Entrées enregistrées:
####################

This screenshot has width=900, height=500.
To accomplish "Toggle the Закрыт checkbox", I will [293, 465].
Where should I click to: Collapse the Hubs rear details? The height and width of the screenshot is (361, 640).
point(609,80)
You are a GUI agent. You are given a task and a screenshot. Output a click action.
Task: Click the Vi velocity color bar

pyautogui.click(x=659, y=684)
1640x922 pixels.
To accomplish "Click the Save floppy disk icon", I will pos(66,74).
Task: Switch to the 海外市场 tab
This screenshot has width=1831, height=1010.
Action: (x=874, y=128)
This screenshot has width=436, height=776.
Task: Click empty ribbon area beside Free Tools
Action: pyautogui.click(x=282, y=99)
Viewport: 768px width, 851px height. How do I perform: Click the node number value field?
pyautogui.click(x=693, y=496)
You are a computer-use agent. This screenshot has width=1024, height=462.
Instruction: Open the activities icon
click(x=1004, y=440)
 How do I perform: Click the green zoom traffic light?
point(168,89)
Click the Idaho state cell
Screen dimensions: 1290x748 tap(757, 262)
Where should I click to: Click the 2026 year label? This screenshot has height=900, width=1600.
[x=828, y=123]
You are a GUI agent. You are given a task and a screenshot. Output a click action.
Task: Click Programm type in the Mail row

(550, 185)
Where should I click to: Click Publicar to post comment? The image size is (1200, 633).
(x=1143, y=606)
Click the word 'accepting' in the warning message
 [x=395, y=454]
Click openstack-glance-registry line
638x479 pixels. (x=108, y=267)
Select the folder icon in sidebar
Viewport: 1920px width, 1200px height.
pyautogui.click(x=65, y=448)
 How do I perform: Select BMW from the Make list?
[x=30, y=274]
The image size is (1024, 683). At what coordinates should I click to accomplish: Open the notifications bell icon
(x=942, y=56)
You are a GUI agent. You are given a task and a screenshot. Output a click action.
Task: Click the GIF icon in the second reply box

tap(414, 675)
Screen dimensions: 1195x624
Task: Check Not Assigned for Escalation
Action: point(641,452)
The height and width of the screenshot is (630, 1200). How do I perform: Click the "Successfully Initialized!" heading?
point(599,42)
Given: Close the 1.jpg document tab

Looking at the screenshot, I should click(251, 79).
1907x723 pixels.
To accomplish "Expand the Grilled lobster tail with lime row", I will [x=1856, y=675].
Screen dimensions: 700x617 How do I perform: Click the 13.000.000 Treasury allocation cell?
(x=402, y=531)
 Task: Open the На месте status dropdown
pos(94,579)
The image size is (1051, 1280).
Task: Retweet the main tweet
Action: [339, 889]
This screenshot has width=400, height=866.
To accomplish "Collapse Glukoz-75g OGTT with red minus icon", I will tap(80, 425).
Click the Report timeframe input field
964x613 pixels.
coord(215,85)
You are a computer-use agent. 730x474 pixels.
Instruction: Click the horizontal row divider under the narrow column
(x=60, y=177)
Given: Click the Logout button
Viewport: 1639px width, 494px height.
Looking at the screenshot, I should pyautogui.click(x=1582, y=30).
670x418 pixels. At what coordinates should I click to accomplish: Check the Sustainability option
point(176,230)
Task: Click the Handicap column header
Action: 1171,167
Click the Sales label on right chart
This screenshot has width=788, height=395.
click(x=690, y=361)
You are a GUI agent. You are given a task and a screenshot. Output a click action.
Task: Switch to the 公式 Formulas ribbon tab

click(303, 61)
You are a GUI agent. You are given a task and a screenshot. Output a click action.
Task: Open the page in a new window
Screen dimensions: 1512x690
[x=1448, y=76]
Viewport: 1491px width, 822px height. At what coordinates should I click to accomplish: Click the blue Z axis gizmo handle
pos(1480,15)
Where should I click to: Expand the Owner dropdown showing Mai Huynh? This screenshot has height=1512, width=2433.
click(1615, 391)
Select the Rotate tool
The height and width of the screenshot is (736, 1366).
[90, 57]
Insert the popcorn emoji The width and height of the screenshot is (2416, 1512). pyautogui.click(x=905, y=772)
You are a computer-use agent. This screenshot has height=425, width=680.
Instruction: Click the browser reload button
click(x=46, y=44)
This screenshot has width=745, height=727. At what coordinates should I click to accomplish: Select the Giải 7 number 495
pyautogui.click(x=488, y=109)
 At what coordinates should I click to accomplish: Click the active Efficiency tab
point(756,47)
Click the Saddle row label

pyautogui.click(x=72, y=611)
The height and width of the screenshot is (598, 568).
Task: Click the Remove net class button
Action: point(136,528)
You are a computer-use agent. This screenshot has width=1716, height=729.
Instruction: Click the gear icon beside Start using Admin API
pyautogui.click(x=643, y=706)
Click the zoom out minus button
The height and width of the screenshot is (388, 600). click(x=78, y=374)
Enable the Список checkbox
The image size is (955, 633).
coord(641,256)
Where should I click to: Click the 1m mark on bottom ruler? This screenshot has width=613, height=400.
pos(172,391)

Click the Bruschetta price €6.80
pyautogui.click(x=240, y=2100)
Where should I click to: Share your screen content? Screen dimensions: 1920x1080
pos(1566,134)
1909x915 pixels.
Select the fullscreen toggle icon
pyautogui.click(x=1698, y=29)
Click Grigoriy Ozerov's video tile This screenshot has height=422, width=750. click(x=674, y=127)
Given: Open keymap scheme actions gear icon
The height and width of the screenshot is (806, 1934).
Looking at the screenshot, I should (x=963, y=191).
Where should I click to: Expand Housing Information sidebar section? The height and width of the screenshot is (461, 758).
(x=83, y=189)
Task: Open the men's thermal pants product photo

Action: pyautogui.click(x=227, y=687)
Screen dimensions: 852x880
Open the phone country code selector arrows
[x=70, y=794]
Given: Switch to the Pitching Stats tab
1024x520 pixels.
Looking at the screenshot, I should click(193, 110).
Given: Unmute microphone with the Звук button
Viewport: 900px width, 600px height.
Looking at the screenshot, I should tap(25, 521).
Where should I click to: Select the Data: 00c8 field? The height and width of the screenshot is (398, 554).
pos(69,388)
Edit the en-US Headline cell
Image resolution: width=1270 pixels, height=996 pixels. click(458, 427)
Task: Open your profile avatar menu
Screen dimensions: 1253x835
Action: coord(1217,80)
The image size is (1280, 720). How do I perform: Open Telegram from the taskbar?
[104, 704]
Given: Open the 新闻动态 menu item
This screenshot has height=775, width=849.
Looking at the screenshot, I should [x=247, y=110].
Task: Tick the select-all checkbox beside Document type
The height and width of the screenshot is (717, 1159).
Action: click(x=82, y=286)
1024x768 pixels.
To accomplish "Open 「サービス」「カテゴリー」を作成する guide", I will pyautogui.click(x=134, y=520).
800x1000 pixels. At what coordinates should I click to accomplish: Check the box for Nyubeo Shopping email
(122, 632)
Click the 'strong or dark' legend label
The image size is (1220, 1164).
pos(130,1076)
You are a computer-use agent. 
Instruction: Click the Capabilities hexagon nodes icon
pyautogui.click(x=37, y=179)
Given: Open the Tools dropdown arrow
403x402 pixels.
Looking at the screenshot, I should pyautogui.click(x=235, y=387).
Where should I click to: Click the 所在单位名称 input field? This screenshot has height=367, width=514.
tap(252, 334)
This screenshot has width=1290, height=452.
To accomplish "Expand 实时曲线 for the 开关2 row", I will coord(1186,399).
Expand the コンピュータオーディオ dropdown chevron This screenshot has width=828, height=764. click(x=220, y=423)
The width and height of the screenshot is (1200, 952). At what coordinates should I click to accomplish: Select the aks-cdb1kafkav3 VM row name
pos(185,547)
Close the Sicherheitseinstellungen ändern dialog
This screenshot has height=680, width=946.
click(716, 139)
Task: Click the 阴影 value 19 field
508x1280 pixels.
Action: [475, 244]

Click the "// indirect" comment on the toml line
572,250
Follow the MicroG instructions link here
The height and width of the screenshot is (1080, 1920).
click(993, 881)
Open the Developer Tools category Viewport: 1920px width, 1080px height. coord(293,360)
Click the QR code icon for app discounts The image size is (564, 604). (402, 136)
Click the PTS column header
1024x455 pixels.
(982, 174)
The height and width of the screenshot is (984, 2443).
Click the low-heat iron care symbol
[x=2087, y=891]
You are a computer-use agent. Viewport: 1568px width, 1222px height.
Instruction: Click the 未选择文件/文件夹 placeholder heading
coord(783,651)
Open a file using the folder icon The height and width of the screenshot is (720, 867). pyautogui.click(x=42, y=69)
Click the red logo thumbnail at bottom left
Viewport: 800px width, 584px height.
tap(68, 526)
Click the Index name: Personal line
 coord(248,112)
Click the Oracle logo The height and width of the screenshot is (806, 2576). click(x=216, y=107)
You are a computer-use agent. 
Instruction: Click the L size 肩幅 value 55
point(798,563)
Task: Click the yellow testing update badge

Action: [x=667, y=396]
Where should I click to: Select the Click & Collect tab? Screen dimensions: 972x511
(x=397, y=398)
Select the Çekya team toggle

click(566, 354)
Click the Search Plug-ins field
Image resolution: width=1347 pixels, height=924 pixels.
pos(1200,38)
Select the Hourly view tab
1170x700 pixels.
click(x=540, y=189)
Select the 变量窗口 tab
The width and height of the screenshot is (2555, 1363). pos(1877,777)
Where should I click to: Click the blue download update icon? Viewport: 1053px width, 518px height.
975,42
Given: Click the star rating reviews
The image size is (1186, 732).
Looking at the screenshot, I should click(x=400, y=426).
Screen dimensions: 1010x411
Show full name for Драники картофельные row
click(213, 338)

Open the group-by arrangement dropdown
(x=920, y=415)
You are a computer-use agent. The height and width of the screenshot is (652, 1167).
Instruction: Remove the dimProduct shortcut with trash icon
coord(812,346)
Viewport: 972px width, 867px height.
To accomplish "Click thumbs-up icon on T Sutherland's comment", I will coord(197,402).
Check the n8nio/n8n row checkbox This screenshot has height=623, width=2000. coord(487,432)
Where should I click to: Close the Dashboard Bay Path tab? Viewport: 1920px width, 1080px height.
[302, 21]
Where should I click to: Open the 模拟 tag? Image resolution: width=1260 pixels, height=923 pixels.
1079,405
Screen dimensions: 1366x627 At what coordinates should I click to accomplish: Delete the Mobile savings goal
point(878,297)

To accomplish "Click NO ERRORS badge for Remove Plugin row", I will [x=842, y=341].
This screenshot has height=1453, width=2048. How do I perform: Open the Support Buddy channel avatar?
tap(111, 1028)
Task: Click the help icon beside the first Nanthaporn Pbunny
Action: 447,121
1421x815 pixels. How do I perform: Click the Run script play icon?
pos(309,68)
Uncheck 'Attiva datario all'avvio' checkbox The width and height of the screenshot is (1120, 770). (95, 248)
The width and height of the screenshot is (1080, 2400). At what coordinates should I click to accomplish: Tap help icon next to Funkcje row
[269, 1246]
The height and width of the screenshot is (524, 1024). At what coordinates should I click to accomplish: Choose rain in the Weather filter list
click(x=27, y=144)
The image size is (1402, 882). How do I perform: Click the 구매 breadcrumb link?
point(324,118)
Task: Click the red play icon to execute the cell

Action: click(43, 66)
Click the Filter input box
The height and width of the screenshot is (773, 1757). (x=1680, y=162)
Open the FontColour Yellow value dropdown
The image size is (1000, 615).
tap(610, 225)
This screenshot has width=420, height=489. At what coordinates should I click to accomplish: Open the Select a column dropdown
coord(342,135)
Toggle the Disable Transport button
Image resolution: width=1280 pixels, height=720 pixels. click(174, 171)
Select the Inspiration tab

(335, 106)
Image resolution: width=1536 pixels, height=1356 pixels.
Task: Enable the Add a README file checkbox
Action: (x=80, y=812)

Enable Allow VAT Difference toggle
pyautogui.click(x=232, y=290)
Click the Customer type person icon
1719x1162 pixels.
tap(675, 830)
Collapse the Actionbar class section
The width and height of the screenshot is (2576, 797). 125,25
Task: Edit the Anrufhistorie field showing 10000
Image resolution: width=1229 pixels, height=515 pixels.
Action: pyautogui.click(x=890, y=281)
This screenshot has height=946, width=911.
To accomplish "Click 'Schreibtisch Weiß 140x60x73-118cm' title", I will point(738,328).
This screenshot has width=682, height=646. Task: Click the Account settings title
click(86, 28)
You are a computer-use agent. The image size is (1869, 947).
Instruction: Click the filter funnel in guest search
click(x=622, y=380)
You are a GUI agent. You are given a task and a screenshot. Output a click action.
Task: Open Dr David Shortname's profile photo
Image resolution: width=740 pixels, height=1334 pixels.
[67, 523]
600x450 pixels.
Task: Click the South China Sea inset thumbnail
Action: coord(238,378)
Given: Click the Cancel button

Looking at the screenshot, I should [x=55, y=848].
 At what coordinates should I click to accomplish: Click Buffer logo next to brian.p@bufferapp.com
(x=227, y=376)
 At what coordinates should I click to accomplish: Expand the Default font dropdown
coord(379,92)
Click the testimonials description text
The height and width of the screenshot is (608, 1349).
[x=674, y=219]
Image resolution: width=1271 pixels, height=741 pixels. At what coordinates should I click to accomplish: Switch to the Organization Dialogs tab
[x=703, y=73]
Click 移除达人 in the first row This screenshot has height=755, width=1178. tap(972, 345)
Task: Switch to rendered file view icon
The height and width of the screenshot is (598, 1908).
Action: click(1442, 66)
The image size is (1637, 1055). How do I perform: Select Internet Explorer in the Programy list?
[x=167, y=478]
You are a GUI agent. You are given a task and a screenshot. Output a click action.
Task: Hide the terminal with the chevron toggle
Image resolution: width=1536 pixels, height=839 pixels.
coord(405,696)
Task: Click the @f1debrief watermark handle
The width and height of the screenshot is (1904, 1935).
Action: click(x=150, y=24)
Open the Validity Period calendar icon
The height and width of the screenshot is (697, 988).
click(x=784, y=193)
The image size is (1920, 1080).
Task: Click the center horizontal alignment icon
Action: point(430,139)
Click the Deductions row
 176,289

####################

## [À faire]
Convertis en tableau Markdown les lignes qui vont du début jusqu'à celle contenant « Action: pyautogui.click(x=282, y=99) » incluse, avec une colonne « N° » pour le numéro de rang et une colonne « Ligne » pour la ligne. Ne garde pas les lignes vides.

## [Réponse]
| N° | Ligne |
|---|---|
| 1 | This screenshot has width=900, height=500. |
| 2 | To accomplish "Toggle the Закрыт checkbox", I will [293, 465]. |
| 3 | Where should I click to: Collapse the Hubs rear details? The height and width of the screenshot is (361, 640). |
| 4 | point(609,80) |
| 5 | You are a GUI agent. You are given a task and a screenshot. Output a click action. |
| 6 | Task: Click the Vi velocity color bar |
| 7 | pyautogui.click(x=659, y=684) |
| 8 | 1640x922 pixels. |
| 9 | To accomplish "Click the Save floppy disk icon", I will pos(66,74). |
| 10 | Task: Switch to the 海外市场 tab |
| 11 | This screenshot has width=1831, height=1010. |
| 12 | Action: (x=874, y=128) |
| 13 | This screenshot has width=436, height=776. |
| 14 | Task: Click empty ribbon area beside Free Tools |
| 15 | Action: pyautogui.click(x=282, y=99) |